IANDIT Seminar: Plasmon-enhanced Fluorescence Induced Stimulated Raman Scattering as Non-destructive Non-linear Optical Method in Nanobiosensing and Bioimaging

Friday, June 9, 2023

MC 331
5 King's College Road

Professor Mohammad E. Khosroshahi
Nanobiophotonics & Biomedical Research Laboratory, MIS-Electronics Inc.

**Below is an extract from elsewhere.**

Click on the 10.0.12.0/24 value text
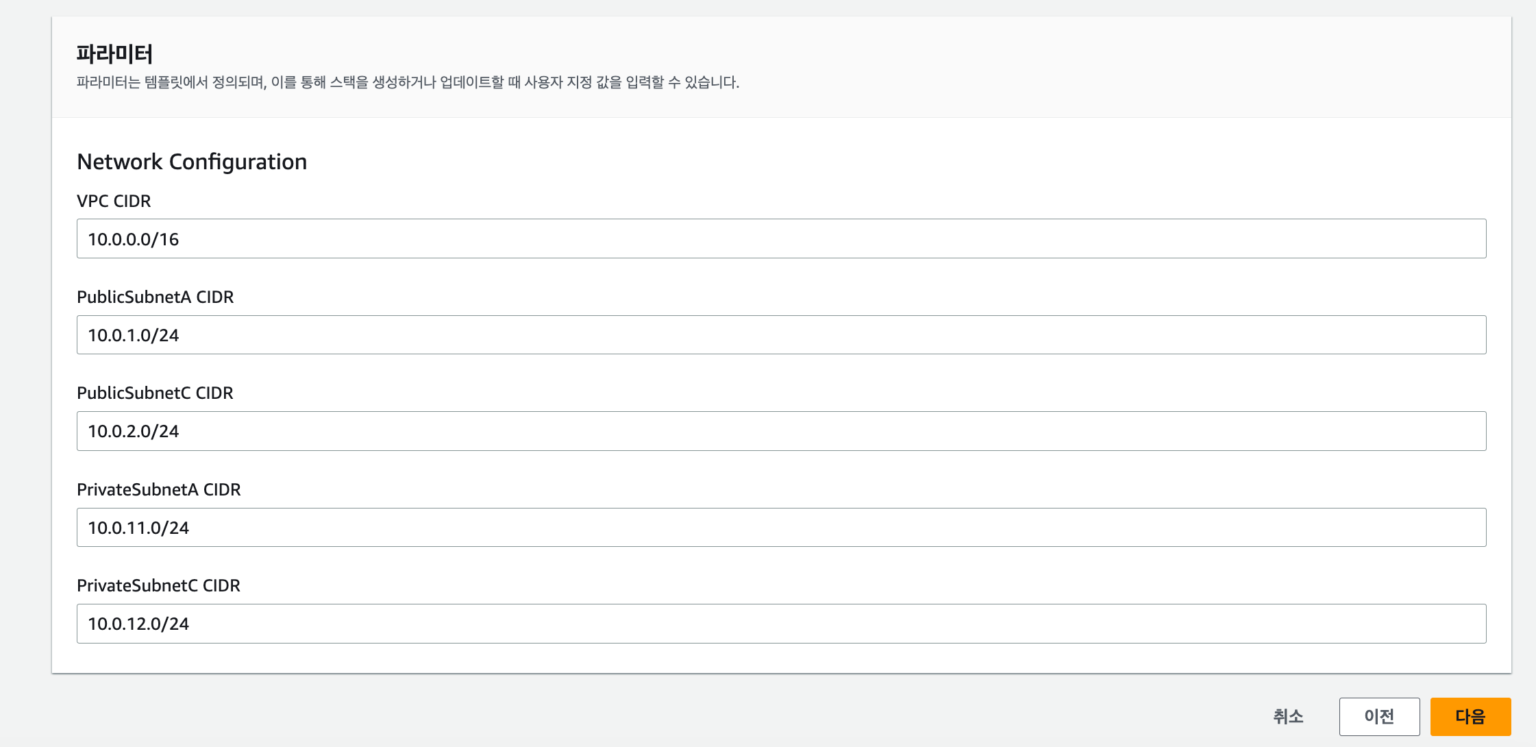 (x=138, y=623)
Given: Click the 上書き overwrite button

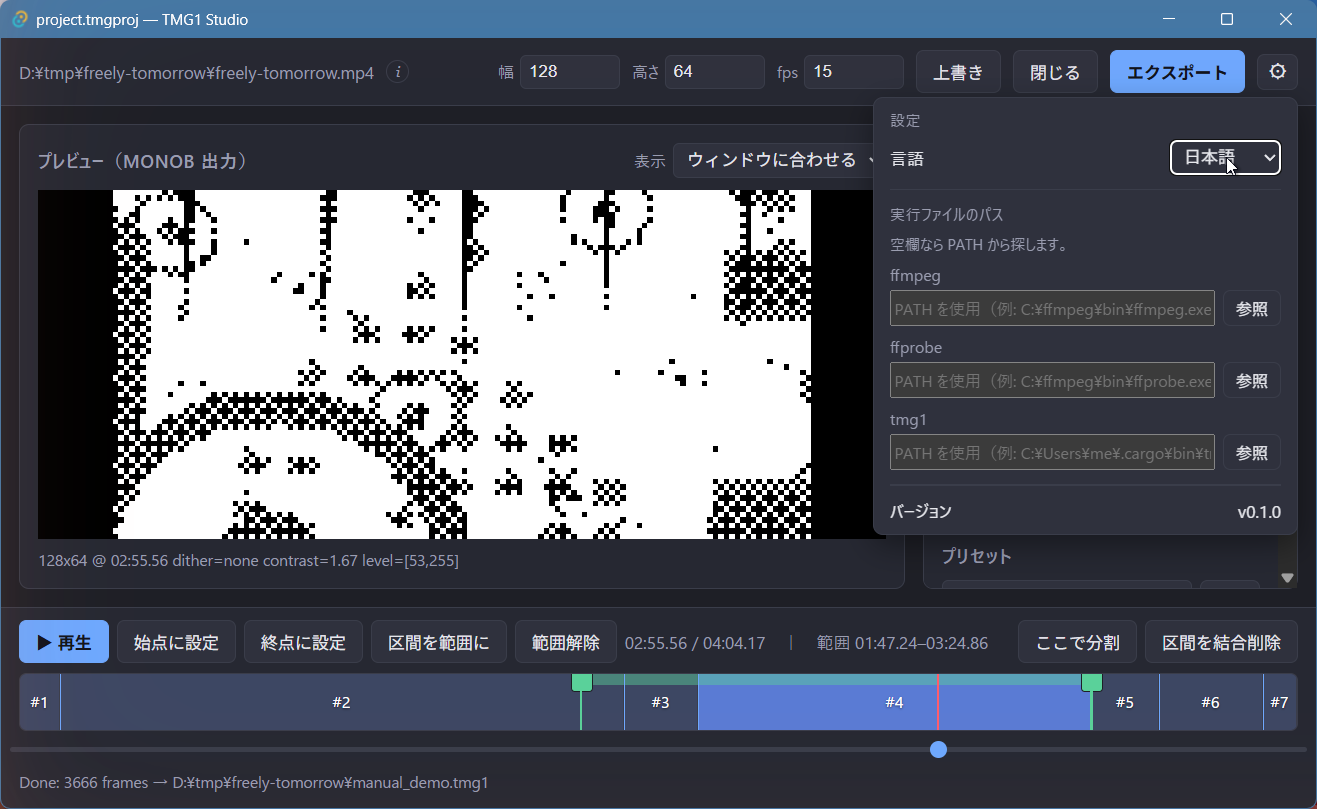Looking at the screenshot, I should [958, 72].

Plasmon-enhanced Fluorescence Induced Stimulated Raman Scattering as Non-destructive Non-linear Optical Method in Nanobiosensing and Bioimaging

This work describes the generation and observation of multi-wavelengths due to stimulated Raman scattering (SRS) from deep red to near-infrared (NIR) induced by plasmon-enhanced fluorescence (PEF) of fluorescein isothiocyanate (FITC) conjugated gold nanoparticles (F-AuNP). The plasmonic solution was excited by a 488 nm diode laser and the PEF due to overlapping of FITC, and localized surface plasmon resonance (LSPR) of AuNP resonance peaks provided an efficient coupling between the near-field of LSPR of AuNPs as a nano-antenna and the molecules followed by an enhanced emission. Resonance Rayleigh scattering and PEF conditions are both satisfied. PEF acts as Stokes radiation and secondary pump beam for further optical excitation within the medium. Longer wavelengths with higher output power and shorter wavelengths with lower are detected at varying angles. Time-resolved PEF spectroscopy revealed the effect of enhanced emission followed by its quenching. In addition, F-AuNPs were incubated and taken up by the king oyster mushroom (KOM) grown in the lab studied by phase contrast microscope (PCM) and fluorescence microscope (FM). The results showed PEF and SRS visible colors within the mycelium hyphae. Therefore, it is concluded that non-linear optical mechanisms can be utilized for non-destructive biomedical applications such as invitro and in vivo contrast-enhanced fluorescence sensing and nano-bioimaging of cells and tissues as monitoring techniques.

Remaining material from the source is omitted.